++++ Extracted entries ++++

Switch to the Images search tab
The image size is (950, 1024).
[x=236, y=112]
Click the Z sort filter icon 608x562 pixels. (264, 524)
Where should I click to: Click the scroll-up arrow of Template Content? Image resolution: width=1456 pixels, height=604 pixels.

++++

Problem details: The job here is to write out all the entries again exactly.

Task solution:
Switch to the Images search tab
The image size is (950, 1024).
[x=236, y=112]
Click the Z sort filter icon 608x562 pixels. (264, 524)
Where should I click to: Click the scroll-up arrow of Template Content? Image resolution: width=1456 pixels, height=604 pixels.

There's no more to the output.